Maar ik heb geen Starsky vest. Ik heb een eigele trui. Met een afbeelding van een gymschoen erop.

starskyhutchseries 

Deel 14 – Taart in Westmaas

Tante Trudy loopt wat krom gebogen. Maar als dat het enige is. Ze is voor de rest niets veranderd. Helemaal niets. Het verdriet van het gemis weegt haar zwaar.

Bij de uitvaart van Ome Frans kon mijn vader een tijd lang geen woord uitbrengen. Zelfs ex-collega’s herkende hij niet meer. Of wilde hij niet herkennen. Zijn vriend was overleden. Dik veertig jaar liep hij met Ome Frans hun vaste rondje. In de pauze. Hij at vier boterhammen, mijn vader. Uit een boterhamtrommel. Tweeënveertig jaar lang.

Om de zoveel maanden gingen we op visite. Bij Tante Trudy en Ome Frans. In Westmaas. En dat was heel ver. Nog verder dan Puttershoek. Ze hadden een èchte kassa om winkeltje te spelen. In de deurpost hing een trapeze.

Ik liet altijd taart vallen. Echt altijd.

Ik ga eventjes naast Tante Trudy zitten. Ze krijgt het boek Spookrijder overhandigd. Het liefst zou ik nu naar Westmaas rijden om één keer heel hard met Sandra’s trompet in Mariska’s oren te blazen. Dan staat het 1-1.

Nostalgie is een stuk taart dat van je bord afvalt.

 

Deel 15 – Bas

Aftellen. Hij staat altijd rechts van me. Vlak bij de knoppen. In die “alles komt goed” houding. Ogen dicht. Tweede stem. Hopla.

“Every night I have the same reccurring dream.“

En dan die lage E.

Hij had recht gehad op een neef als Ronald. Dan had-ie nu nog geleefd, Willy Deville. Zeker weten.

BasRonald.jpg

 

Deel 16 – De Schijtende Prins Claus

Die mop, een van de tientallen -misschien wel honderden- moppen die Tante Ineke op verjaardagen tapte, was de beste. Omdat-ie het langste duurde. Mijn Tante Ien kon hem heerlijk rekken. Je kende de clou al, maar toch voelde je de spanning. En da’s knap. Tante Ien was die dagen eigenlijk al een soort Karin Bloemen, maar dan wèl leuk.

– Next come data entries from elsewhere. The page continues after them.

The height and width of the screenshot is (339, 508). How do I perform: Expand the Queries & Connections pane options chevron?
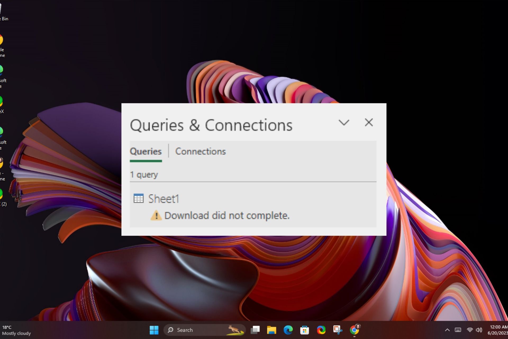(344, 123)
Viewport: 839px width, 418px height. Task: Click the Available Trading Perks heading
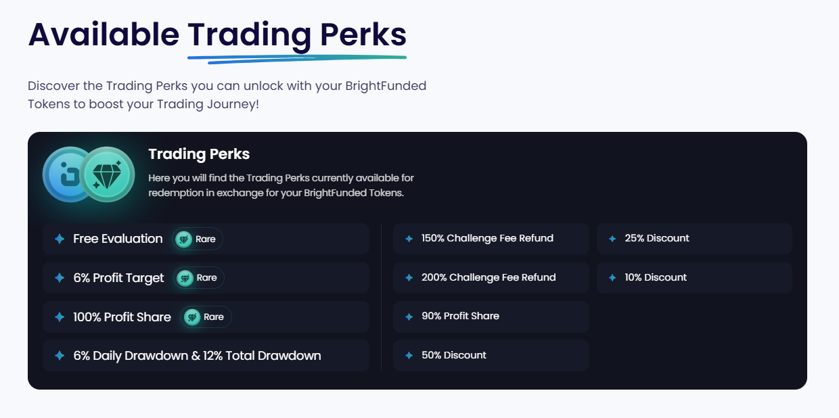[x=217, y=35]
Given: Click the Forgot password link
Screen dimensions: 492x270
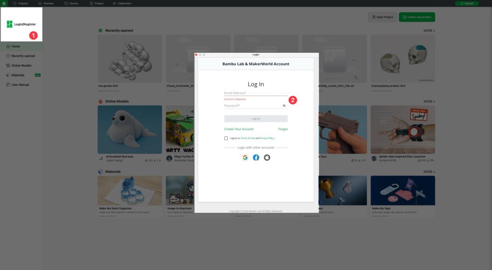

Heel de huiskamer hing aan haar lippen.

Tergend lang duurde de mop. Van een spin. De spin die een spindraad maakte. En een dromende Prins Claus die, als spin in de mop, het allerlaatste draadje eruit moest persen en in de grand finale bruut wakker werd gemaakt door een klap in zijn smoel van Beatrix:

“Jezus Claus! Zit je nou weer in je nest te schijten?”

Het gelach was drie etages lager en hoger te horen. Je lachte die dagen zo hard dat je er pijn in je kop van kreeg. Tante Ien was altijd vrolijk. Iedereen was vrolijk.

Ze zit schuin naast me. Het liefst zou ik nu met mijn trouwring tegen mijn glas willen tikken om stilte te vragen. Ik zou Tante Ineke willen vragen nog één keer die mop te vertellen. For old times sake.

Wij moeten weer lachen totdat we hoofdpijn krijgen. Want dat verdienen wij.

 

Deel 17 – De Bruine Stropdas

Pa blijft heel de avond dichtbij Ome René. Ooit droegen zij op een verjaardag dezelfde bruine stropdas. Het is Je Reviens Chez Nous.

Avant, après et pendant la lettre.

https://youtu.be/zGCmM3m-o68

 

Deel 18 – Les Jours Heureux (herinneringen in dronkenschap)

 

Do You Remember?

Toen Rodin niet langer nadacht

En jij over tieten

en over een Starsky-en- Hutch- vest

droomde

Scheet Prins Claus

In zijn broek

Tijdens Benfica-Feyenoord

gebeurde dat.

En Charly zong

Hier Encore

Als een echte Hendriks

liep je

toen je

je gebak liet vallen

Rook je

De geur

van

Knoselderij

Maar je zag niets,

niets!

Nu zijn je ogen doorlopen

Van je eigen bloed

en tranen

 

Deel 18 – Les Jours Heureux (het recept)

Knolselderij. Dat zijn je familiewortels. Dompel ze in de rode wijn. En dan laten trekken. Lang. Echt lang. Een mensenleven lang. Pak er soms een wortel uit. En dan niet sabbelen. Of een beetje knagen. Nee. Zuigen moet je. Eigenlijk uitzuigen. Tot de laatste druppel wijn uit de wortel is getrokken. Stop de wortel gewoon weer terug in het vat wijn. En herhaal dit. Tot je hoofdpijn krijgt. Van het lachen. Tot je niet meer kunt.